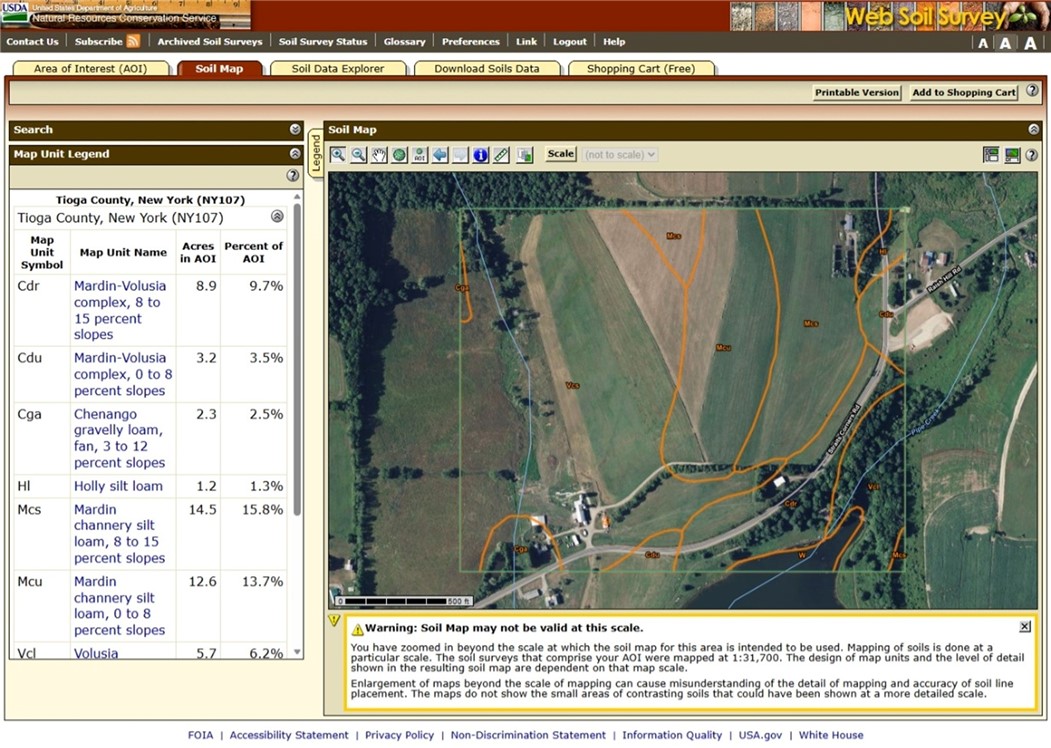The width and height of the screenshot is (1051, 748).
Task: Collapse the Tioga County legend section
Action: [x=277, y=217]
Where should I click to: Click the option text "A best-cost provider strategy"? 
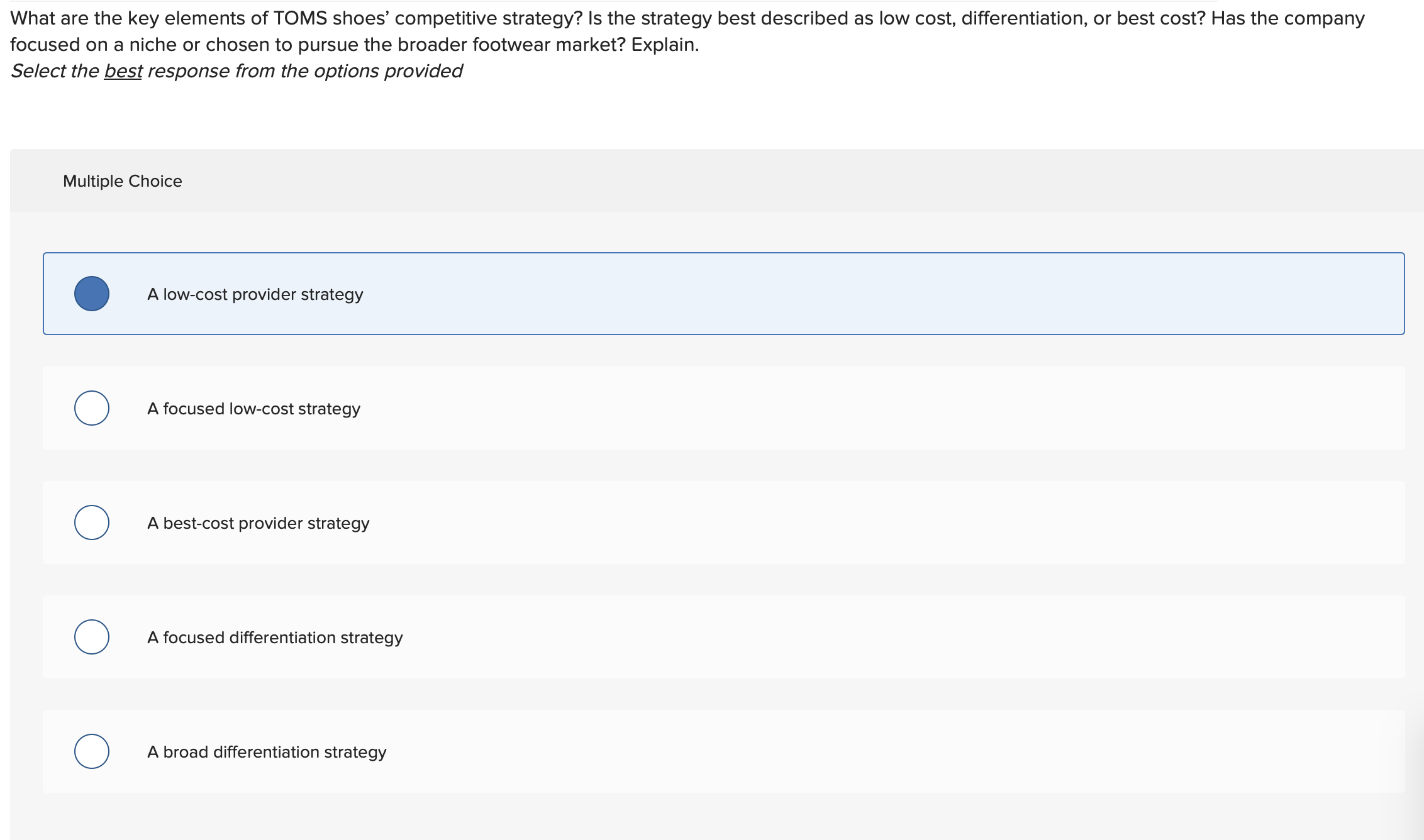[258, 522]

■ **Written problem**
Can you repeat the material above with "option text" swapped for "answer choice", keeping everything else the same and leaving out the pictures?

■ **Output of the exercise**
The width and height of the screenshot is (1051, 748).
Task: Collapse the Tioga County legend section
Action: [x=277, y=217]
Where should I click to: Click the answer choice "A best-cost provider strategy"? 
[258, 522]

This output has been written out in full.